Your goal> Count lines, not occurrences: report how many lines in the records hold the string "Facebook", and nothing else.

Stored items
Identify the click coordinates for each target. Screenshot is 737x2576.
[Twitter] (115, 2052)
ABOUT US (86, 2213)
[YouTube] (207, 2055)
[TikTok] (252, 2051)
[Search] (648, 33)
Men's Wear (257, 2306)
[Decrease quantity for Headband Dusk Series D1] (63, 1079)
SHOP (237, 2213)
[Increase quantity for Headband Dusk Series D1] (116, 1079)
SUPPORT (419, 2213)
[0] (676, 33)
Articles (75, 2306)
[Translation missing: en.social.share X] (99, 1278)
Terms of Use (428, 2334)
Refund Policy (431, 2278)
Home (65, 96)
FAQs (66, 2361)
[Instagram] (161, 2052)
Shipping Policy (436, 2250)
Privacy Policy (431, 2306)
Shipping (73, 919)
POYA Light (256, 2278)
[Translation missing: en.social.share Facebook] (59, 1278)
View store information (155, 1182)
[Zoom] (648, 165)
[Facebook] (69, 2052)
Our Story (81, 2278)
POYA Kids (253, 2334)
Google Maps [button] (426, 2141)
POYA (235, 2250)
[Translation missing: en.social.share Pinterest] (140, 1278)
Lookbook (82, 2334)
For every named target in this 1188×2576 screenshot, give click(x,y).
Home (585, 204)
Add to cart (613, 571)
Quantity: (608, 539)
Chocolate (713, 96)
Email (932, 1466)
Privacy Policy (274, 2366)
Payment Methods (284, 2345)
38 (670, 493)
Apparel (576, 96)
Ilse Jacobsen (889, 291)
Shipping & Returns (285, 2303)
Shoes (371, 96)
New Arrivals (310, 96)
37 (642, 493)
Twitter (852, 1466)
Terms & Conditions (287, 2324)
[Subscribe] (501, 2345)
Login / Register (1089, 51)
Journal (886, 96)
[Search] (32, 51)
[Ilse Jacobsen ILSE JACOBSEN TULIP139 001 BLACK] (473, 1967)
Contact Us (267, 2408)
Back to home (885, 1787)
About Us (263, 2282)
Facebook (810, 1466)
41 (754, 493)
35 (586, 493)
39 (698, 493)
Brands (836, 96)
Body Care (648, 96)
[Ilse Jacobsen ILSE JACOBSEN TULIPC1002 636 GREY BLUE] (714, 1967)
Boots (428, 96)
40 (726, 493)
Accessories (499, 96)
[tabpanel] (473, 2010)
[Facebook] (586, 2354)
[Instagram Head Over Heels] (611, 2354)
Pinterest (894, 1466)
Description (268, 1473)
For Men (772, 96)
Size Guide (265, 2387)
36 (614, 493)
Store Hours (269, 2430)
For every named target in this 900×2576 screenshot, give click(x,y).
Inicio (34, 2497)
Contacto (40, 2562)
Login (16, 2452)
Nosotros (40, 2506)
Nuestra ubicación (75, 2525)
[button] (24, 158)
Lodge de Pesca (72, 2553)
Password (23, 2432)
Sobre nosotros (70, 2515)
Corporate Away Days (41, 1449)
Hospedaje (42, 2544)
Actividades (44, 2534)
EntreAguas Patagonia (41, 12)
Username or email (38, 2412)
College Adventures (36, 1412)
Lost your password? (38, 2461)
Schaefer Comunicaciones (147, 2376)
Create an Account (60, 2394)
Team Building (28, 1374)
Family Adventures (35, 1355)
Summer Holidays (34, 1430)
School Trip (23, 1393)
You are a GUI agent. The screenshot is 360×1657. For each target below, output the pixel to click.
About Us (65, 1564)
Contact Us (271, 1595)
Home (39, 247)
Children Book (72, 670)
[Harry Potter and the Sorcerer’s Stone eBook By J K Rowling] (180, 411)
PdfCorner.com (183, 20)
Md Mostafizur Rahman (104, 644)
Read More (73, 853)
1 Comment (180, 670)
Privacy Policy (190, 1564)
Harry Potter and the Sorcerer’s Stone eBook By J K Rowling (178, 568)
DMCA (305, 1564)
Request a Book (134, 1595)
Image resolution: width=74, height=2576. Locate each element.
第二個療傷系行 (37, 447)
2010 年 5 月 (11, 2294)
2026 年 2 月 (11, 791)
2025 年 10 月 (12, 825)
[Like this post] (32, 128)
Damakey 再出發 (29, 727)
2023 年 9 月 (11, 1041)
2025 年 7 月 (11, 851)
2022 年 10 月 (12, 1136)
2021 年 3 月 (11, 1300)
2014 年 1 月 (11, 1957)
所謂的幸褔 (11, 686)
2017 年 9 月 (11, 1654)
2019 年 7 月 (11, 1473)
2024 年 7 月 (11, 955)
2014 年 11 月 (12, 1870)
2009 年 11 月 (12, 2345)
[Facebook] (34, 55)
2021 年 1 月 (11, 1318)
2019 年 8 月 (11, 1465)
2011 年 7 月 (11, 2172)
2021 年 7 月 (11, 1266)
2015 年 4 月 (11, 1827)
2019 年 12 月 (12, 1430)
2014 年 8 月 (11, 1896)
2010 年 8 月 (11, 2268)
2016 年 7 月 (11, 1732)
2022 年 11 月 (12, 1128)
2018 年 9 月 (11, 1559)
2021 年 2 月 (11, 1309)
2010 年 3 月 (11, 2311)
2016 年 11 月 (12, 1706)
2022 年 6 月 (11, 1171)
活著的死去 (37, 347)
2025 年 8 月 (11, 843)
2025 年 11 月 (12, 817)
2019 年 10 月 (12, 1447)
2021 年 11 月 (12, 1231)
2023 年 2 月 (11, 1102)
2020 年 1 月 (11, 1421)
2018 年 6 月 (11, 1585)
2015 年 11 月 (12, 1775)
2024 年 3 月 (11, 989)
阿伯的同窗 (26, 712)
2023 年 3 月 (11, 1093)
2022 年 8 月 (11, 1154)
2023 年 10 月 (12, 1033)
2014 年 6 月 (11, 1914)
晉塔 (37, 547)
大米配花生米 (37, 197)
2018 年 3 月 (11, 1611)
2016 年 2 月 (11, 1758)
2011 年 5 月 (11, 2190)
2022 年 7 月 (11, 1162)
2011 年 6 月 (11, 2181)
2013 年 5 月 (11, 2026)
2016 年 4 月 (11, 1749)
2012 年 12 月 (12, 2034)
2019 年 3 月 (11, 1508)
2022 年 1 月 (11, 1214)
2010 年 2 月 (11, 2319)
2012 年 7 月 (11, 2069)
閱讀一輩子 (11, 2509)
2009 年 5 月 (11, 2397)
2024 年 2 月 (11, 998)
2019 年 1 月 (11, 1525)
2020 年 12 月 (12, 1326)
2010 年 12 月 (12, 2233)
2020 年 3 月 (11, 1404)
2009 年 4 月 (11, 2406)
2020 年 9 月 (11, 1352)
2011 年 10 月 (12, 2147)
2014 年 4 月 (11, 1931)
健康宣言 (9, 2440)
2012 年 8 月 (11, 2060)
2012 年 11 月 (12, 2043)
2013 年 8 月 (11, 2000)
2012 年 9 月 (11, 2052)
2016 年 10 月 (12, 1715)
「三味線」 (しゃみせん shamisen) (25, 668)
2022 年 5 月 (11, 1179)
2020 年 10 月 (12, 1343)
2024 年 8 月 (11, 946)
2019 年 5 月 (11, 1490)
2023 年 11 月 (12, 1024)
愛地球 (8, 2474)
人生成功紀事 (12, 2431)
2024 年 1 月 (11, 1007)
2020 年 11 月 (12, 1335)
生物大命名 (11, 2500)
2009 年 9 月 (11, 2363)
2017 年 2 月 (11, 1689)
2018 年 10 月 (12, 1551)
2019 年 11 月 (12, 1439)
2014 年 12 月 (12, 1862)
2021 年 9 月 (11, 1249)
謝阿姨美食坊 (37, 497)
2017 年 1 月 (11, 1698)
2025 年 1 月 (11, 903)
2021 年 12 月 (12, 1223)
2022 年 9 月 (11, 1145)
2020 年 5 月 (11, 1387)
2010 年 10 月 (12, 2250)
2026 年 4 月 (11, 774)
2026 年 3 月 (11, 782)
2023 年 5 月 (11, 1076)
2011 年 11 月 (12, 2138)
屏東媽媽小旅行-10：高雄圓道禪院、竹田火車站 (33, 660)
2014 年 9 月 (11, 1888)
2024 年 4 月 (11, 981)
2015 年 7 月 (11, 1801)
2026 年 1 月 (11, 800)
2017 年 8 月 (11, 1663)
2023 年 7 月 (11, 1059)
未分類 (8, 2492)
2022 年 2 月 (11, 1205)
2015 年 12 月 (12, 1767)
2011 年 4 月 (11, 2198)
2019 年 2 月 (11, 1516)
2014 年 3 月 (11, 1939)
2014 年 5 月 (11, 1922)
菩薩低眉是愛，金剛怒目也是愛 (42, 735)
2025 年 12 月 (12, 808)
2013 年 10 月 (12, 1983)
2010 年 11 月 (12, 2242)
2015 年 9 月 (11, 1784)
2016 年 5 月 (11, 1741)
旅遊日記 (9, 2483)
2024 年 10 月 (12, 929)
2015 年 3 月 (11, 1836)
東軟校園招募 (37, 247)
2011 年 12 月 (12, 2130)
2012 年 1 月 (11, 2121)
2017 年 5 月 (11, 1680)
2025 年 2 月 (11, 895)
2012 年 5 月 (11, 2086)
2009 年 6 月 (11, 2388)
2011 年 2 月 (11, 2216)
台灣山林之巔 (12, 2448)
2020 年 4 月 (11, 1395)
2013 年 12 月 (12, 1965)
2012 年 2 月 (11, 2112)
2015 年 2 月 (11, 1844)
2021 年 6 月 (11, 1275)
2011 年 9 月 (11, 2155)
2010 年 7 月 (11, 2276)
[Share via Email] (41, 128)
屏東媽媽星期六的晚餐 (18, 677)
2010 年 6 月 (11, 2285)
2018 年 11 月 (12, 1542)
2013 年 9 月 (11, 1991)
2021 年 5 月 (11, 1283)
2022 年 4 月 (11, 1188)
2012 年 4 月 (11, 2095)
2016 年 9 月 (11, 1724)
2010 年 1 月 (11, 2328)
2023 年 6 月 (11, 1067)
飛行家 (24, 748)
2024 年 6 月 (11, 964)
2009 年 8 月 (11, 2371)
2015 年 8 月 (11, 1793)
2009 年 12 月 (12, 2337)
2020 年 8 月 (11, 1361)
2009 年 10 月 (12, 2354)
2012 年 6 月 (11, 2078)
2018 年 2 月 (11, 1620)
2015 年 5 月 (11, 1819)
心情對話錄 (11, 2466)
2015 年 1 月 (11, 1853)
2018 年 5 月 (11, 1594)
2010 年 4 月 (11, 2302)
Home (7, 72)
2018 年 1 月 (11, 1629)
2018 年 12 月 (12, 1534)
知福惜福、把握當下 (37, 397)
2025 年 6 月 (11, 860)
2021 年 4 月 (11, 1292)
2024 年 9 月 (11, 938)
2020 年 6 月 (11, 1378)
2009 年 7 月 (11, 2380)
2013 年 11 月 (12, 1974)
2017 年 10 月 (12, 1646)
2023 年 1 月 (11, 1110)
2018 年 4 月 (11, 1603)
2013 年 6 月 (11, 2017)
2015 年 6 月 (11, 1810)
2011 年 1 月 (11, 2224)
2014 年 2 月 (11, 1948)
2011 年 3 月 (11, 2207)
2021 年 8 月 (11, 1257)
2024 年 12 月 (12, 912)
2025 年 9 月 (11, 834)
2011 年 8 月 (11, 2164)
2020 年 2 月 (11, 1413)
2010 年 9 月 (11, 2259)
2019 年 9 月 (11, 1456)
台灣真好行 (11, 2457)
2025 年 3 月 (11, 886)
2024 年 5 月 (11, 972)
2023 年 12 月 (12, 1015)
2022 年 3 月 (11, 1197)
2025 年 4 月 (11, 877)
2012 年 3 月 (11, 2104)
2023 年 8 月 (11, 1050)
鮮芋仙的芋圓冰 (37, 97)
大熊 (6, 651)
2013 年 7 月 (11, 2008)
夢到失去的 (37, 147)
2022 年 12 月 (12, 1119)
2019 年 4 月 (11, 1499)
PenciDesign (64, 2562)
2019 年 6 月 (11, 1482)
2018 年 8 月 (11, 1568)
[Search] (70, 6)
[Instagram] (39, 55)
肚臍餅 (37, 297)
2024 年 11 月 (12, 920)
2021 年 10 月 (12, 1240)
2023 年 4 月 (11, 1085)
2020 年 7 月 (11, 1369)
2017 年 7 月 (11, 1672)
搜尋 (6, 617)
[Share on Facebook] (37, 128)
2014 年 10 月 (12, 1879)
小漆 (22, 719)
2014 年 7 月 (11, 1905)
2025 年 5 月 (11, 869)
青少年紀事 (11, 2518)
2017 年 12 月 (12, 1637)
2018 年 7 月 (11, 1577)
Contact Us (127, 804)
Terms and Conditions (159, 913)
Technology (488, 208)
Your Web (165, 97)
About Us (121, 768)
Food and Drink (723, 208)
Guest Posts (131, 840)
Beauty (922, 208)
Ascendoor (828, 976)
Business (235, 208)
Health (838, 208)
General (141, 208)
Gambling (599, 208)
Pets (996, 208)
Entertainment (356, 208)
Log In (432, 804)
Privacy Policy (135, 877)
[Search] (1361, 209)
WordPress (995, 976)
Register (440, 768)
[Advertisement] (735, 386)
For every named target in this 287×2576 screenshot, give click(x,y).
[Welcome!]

Exercise solution> 6